Wessinger: Dieser Vormittag ist mir noch sehr gut in Erinnerung. Es gab ja keine Verkündung, sondern das Urteil wurde lediglich auf der Website des EuGH veröffentlicht. Angekündigt war, dass es dort gegen 10 Uhr erscheinen solle. Ich bin um 9 Uhr im Verlag angekommen und wurde zusehends nervöser. Ab Viertel vor 10 habe ich ständig die EuGH-Website aktualisiert. Den Moment, als das Urteil dort erschien – das war kurz nach 10 Uhr –, habe ich dann aber verpasst, weil ich so unruhig war, dass ich nur noch den Flur auf- und abgetigert bin. Erfahren habe ich es letztlich durch einen Anruf einer Kollegin aus der DAZ.online-Redaktion. 

Was ist in diesem Moment in Ihnen vorgegangen?

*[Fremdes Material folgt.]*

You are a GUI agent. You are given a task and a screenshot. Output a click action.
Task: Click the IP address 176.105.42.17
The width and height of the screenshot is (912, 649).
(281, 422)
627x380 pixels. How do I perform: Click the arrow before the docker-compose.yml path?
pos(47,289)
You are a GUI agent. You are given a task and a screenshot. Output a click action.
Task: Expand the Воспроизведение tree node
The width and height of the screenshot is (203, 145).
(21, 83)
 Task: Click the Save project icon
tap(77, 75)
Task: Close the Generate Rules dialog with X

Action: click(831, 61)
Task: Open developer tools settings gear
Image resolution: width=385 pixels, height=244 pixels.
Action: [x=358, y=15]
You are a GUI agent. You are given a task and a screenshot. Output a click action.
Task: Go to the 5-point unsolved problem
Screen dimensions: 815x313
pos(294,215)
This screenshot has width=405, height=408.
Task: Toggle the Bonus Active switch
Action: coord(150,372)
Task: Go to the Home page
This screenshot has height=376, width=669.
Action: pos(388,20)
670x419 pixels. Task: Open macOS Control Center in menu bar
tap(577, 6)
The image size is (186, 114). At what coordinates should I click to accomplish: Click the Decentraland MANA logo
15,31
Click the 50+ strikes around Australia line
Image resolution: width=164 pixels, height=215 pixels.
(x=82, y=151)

Es war ein bisschen wie beim Brexit und der Wahl Donald Trumps zum US-amerikanischen Präsidenten: Rein rational habe ich nicht ausgeschlossen, dass es passieren kann, aber emotional war es für mich unvorstellbar, dass die Richter so entscheiden würden. Auch die ABDA hat damals die Sicherheit ausgestrahlt, der EuGH werde schon nicht von seiner bisherigen Linie abweichen und das Subsidiaritätsprinzip infrage stellen. Innerhalb der Apothekerschaft und auch der Redaktion sind wir davon ausgegangen, dass der EuGH die Preisbindung bestätigen würde. Die einzigen, die an etwas anderes geglaubt haben, waren die Versender, und selbst bei ihnen wirkte das wie Zweckoptimismus. Das Urteil war schon eine große Überraschung.

Was ist schiefgelaufen? 
Vielleicht sind die Beteiligten etwas zu siegessicher in den Prozess gegangen. Ich war selbst bei der mündlichen Verhandlung in Luxemburg im Frühjahr 2016 nicht dabei, habe aber von mehreren Beobachtern gehört, dass der Bevollmächtigte der Bundesregierung nicht gut vorbereitet gewesen sein soll. Und auch aus der Urteilsbegründung geht hervor, dass gleich mehrfache Aspekte nicht ausreichend dargelegt wurden. Offenbar hat man sich zu sehr darauf verlassen, dass die Preisbindung in die nationale Gesetzgebungskompetenz fällt und man ihren Nutzen nicht weiter untermauern muss. Ich habe es als seltsam empfunden, dass man es bei so einem wichtigen Verfahren versäumt zu belegen, inwiefern wir hierzulande die Rx-Preisbindung brauchen, um eine flächendeckende Versorgung aufrechtzuerhalten. Es wäre die Aufgabe der ABDA gewesen, diesbezüglich Fakten zu schaffen. Kurze Zeit später haben die Juristen May/Bauer/Dettling genau das in einem Gutachten aufgezeigt. Das war innerhalb von wenigen Monaten möglich.